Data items
★ ★ ★ ★ ★

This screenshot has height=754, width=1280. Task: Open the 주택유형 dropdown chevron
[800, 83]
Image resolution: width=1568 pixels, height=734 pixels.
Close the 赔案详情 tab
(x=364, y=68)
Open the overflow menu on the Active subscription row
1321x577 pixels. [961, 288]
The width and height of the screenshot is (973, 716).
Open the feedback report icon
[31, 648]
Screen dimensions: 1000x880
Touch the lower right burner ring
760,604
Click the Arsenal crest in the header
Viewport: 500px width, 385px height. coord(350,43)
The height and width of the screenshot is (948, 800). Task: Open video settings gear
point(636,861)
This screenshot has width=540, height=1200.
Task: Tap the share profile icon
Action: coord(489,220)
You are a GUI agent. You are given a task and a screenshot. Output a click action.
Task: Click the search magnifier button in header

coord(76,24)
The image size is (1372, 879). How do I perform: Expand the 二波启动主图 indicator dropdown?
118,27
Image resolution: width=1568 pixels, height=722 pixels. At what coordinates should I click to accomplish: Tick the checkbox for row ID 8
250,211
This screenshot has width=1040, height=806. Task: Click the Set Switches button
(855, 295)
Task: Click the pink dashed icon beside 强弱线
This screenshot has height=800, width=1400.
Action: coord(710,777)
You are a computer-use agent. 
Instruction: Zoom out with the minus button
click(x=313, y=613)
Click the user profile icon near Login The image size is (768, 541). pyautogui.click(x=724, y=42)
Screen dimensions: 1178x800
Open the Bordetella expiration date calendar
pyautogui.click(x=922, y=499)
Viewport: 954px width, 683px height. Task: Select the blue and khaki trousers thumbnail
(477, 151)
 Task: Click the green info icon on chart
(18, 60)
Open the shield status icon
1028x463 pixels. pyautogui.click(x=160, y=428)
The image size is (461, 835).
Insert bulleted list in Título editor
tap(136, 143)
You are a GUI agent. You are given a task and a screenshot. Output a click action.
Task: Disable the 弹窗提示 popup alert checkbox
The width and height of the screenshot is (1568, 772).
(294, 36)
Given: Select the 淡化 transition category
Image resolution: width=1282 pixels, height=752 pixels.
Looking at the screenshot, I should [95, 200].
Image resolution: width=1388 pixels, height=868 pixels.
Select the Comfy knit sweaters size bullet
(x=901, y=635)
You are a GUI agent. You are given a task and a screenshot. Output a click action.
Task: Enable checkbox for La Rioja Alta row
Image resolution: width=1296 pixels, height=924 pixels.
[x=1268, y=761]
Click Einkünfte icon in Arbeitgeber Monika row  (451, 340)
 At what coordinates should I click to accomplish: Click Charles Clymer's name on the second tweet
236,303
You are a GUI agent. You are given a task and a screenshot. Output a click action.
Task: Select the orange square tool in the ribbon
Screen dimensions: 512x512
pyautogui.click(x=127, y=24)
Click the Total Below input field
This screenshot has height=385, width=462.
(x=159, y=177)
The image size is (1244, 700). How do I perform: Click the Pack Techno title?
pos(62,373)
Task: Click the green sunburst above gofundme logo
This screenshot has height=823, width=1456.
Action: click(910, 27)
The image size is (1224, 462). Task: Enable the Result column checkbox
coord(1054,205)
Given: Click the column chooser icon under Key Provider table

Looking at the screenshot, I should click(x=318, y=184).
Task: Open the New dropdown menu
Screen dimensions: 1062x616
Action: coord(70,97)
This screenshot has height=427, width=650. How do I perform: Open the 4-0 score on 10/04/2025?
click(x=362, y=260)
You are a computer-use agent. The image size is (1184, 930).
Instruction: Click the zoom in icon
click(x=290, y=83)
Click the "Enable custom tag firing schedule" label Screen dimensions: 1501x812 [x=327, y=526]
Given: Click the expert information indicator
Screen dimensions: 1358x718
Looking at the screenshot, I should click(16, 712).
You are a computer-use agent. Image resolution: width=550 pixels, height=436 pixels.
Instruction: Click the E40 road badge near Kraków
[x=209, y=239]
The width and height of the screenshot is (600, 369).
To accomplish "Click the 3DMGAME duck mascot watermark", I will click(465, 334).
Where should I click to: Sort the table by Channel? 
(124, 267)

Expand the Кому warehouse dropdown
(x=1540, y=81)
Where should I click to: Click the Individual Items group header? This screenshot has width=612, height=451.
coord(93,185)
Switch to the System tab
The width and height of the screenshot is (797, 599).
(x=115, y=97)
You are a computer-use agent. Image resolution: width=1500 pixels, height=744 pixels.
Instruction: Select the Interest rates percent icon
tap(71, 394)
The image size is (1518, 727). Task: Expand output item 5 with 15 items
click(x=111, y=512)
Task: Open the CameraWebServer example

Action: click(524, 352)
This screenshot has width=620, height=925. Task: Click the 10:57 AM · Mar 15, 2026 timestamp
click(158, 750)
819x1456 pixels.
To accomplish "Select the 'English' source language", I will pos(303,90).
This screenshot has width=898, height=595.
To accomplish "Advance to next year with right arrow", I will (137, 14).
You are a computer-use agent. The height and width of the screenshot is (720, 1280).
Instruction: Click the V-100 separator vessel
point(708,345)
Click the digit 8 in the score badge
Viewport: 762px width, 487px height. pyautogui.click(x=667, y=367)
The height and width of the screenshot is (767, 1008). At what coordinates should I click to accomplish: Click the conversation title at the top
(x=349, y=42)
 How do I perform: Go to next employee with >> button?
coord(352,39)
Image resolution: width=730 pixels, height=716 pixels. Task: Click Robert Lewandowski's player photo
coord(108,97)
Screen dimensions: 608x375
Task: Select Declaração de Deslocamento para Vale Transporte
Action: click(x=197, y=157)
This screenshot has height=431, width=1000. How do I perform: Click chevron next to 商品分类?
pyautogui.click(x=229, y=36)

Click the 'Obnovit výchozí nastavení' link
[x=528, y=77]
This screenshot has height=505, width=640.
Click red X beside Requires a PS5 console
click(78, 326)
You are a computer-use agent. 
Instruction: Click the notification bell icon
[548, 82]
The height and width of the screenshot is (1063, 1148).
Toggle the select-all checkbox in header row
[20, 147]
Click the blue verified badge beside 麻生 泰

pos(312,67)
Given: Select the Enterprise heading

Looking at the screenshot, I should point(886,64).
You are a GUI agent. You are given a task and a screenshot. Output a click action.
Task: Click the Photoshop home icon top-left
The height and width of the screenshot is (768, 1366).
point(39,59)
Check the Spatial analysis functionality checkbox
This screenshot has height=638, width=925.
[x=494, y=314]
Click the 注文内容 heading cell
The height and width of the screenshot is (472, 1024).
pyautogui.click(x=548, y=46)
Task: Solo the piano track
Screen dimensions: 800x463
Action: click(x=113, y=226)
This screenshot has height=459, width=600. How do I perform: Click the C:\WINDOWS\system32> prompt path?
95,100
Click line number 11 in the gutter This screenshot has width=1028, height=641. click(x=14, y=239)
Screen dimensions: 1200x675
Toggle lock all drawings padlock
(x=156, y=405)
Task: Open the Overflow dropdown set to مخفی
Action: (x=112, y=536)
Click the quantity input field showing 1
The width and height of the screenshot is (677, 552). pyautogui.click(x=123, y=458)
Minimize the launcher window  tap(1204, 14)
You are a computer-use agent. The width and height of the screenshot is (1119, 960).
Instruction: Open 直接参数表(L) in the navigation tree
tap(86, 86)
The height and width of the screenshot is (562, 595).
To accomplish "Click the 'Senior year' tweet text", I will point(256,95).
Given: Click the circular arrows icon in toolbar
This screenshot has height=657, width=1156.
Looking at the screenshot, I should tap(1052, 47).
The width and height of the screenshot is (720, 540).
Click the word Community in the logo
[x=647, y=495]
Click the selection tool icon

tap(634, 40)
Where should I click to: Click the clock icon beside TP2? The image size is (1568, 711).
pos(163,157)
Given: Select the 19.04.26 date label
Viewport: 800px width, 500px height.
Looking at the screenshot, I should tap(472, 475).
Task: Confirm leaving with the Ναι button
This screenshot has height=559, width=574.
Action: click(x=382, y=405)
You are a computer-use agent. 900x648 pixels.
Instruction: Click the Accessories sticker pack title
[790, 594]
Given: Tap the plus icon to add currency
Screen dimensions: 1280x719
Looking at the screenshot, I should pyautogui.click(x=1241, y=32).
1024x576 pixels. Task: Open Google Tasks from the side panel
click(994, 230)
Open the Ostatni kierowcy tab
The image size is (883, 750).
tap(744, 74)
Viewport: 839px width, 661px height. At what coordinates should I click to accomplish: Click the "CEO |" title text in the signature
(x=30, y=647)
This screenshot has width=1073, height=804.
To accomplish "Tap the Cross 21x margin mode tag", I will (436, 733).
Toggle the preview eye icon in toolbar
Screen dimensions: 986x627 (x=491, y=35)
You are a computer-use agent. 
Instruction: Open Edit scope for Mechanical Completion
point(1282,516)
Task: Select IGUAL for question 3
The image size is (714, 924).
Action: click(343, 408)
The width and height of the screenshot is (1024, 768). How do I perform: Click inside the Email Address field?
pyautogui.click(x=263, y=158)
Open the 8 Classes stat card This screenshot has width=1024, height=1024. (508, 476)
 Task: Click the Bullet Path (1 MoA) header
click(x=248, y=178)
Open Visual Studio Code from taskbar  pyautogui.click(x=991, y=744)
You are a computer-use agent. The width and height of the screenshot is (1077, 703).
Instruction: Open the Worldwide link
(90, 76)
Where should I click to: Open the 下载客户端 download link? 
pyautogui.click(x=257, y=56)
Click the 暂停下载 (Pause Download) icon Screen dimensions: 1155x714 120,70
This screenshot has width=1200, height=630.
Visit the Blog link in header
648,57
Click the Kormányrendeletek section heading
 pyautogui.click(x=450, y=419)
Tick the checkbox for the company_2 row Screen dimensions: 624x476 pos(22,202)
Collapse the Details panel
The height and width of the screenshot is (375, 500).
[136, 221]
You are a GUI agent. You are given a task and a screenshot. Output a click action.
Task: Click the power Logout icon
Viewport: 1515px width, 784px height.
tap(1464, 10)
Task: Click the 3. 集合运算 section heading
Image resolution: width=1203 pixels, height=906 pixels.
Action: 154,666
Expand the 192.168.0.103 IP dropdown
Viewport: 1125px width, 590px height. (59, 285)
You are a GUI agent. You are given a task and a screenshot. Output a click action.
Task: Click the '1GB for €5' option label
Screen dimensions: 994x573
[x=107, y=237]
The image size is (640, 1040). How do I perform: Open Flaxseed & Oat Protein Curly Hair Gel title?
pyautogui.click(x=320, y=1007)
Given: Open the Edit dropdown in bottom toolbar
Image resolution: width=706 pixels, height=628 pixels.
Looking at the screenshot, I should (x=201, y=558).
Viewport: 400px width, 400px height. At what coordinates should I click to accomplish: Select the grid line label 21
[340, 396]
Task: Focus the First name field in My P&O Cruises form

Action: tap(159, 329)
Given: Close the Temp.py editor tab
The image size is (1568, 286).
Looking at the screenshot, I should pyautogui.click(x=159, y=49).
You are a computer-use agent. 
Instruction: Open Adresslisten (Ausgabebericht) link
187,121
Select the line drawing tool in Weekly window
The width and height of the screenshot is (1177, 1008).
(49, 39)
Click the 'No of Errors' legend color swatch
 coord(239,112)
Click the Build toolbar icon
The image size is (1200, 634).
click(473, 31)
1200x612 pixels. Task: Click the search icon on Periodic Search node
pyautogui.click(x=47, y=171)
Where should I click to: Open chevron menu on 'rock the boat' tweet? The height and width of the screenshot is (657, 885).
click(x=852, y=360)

★ ★ ★ ★ ★

(Assignment) Determine the number of lines above that include the word "computer"; the reply is that number only.

(Response to the task) 11